The trace looks like this:

comment 280 04/10/2009 - 08:48 marked as spam, score(99) Anonymous trace | detail
comment 280 04/10/2009 - 08:48 final average(70) Anonymous trace | detail
comment 280 04/10/2009 - 08:48 Bayesian filter: total(99) redirect() gain(100) Anonymous trace | detail
comment 280 04/10/2009 - 08:48 total(1485) count(15) probability(99) Anonymous trace | detail
comment 280 04/10/2009 - 08:48 Node age: total(99) redirect() gain(150) Anonymous trace | detail
comment 280 04/10/2009 - 08:48 Custom filter: total(40) redirect() gain(250) Anonymous trace | detail
comment 280 04/10/2009 - 08:48 matched adjusted total of 0 probably-not spam rule(s). Anonymous trace | detail
comment 280 04/10/2009 - 08:48 URL filter: total(0) redirect() gain(250) Anonymous trace | detail
comment 280 04/10/2009 - 08:48 Surbl filter: total(0) redirect() gain(250) Anonymous trace | detail
comment 280 04/10/2009 - 08:48 Duplicate filter: total() redirect() gain(100) Anonymous trace | detail
comment 280 04/10/2009 - 08:48 inserting Anonymous trace | detail
comment 280 04/10/2009 - 08:48 -- Anonymous trace | detail

Could someone explain a bit about which factors contributed? To me it looks like node age, Bayesian, and something in between with no name. It is true that the primary node was from January, but for this site it is quite reasonable that an older node would generate a new comment. So, does that mean I should turn that filter off? I don't know what about this post would have annoyed the Bayesian filter and I don't know what that middle line is about.

Comments

gnassar’s picture

Status: Active » Closed (duplicate)

Duplicate of #352179: bad "Not Spam" link.

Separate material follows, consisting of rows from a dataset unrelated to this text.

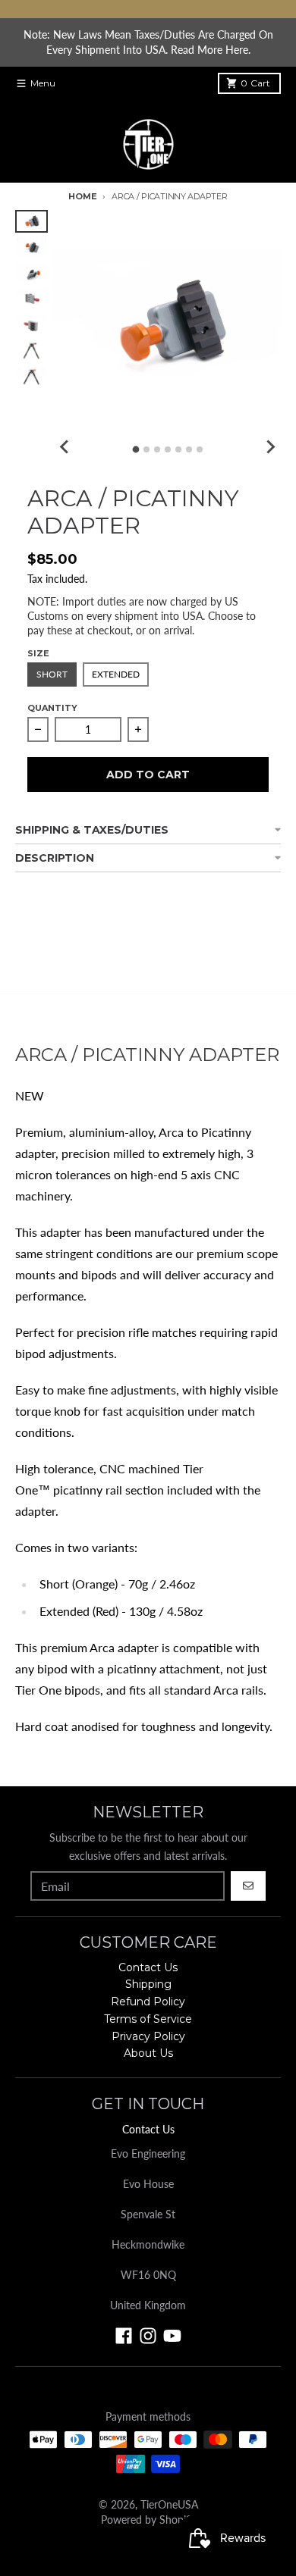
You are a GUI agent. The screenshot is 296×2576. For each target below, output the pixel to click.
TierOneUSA (169, 2504)
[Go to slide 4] (168, 449)
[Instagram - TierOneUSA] (148, 2336)
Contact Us (148, 2129)
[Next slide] (270, 447)
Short (52, 674)
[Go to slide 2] (146, 449)
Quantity (52, 708)
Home (82, 196)
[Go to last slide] (64, 447)
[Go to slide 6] (189, 449)
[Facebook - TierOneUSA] (124, 2336)
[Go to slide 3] (157, 449)
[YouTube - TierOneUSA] (172, 2336)
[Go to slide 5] (178, 449)
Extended (116, 674)
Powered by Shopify (148, 2519)
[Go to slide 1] (135, 449)
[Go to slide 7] (200, 449)
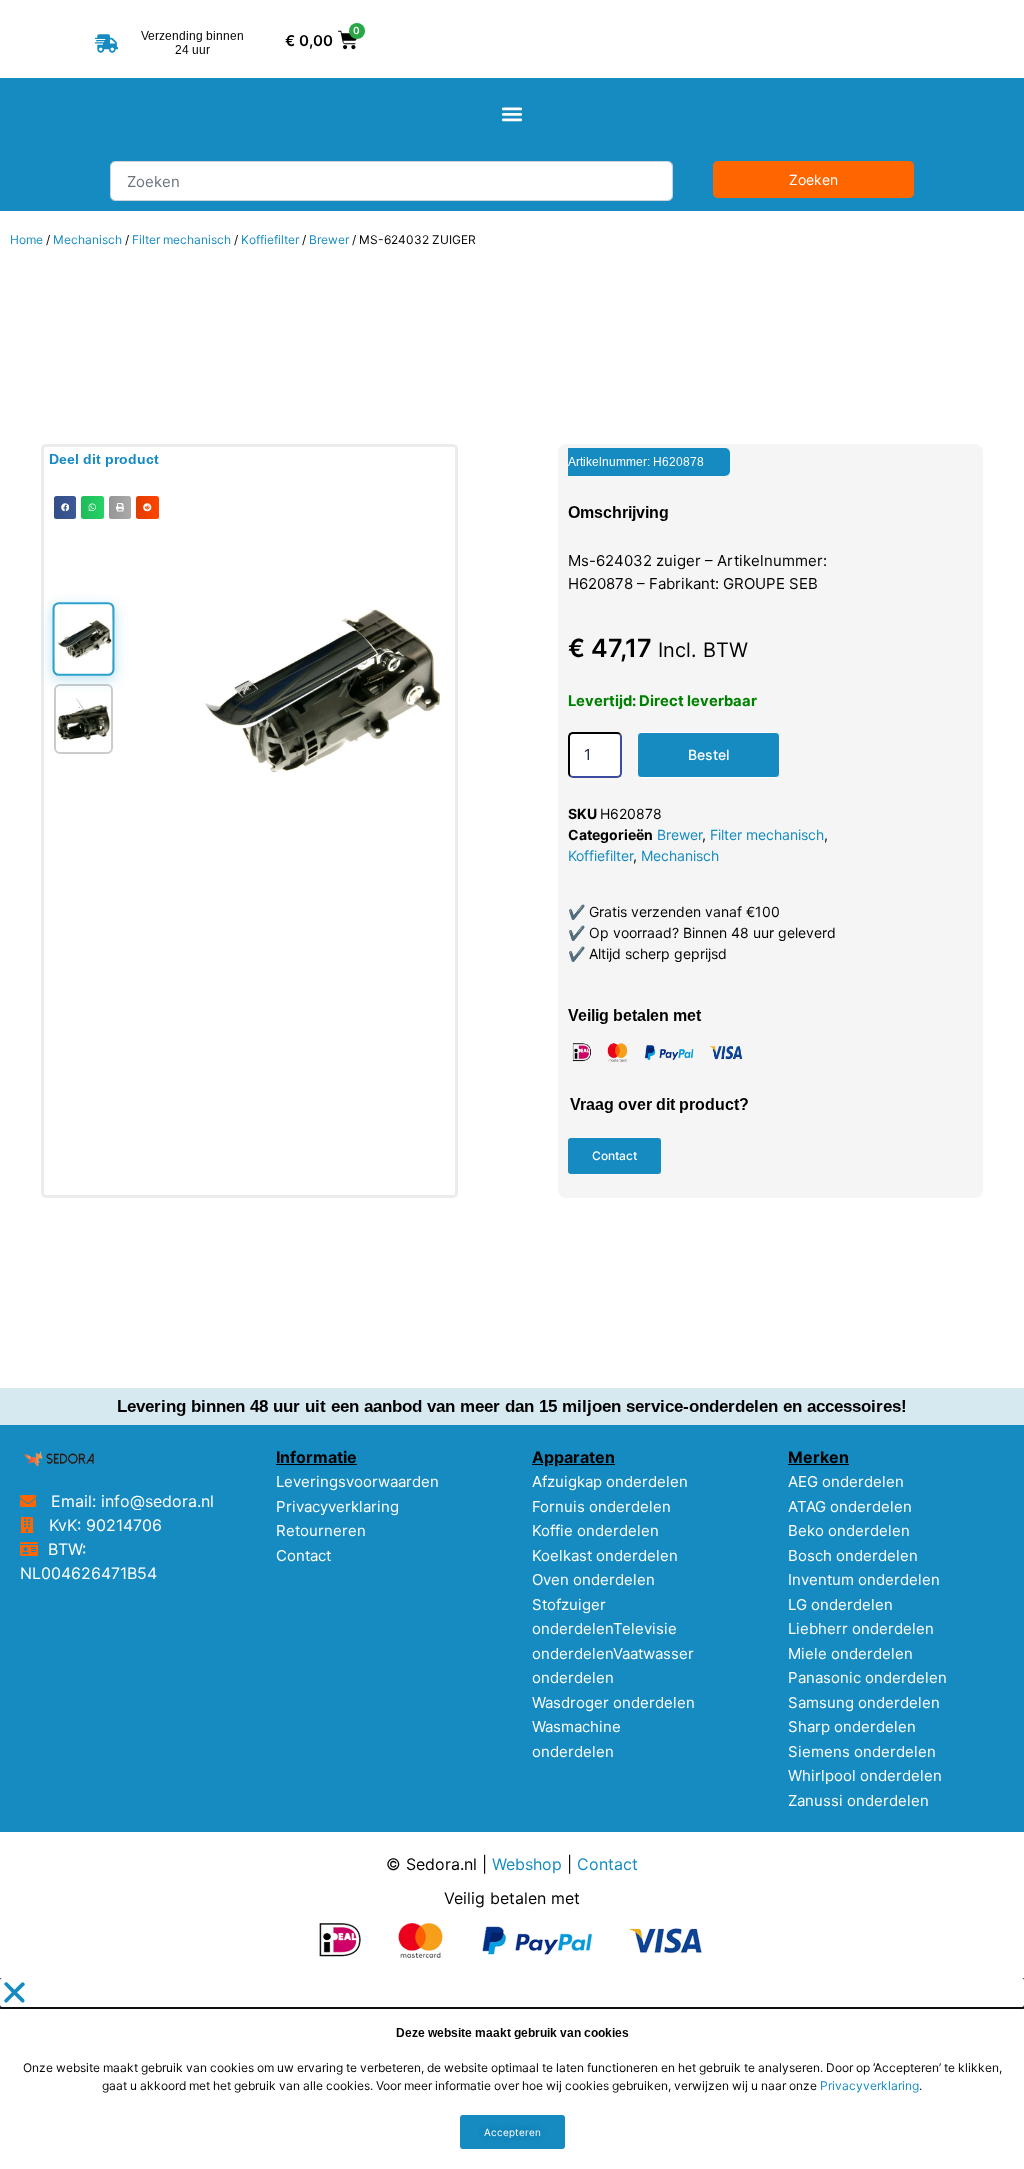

The UNPUBLISHED banner you mention must, I imagine, be part of the content of the node -- by default, to my knowledge, Drupal doesn't add that banner (nor does the Spam module).

Yes, if your site would tend to have comments added to older content, you want to turn the node age filter off, or reduce its gain if it's OK but not as likely as new posts getting comments.

Please open a new issue for any further problems.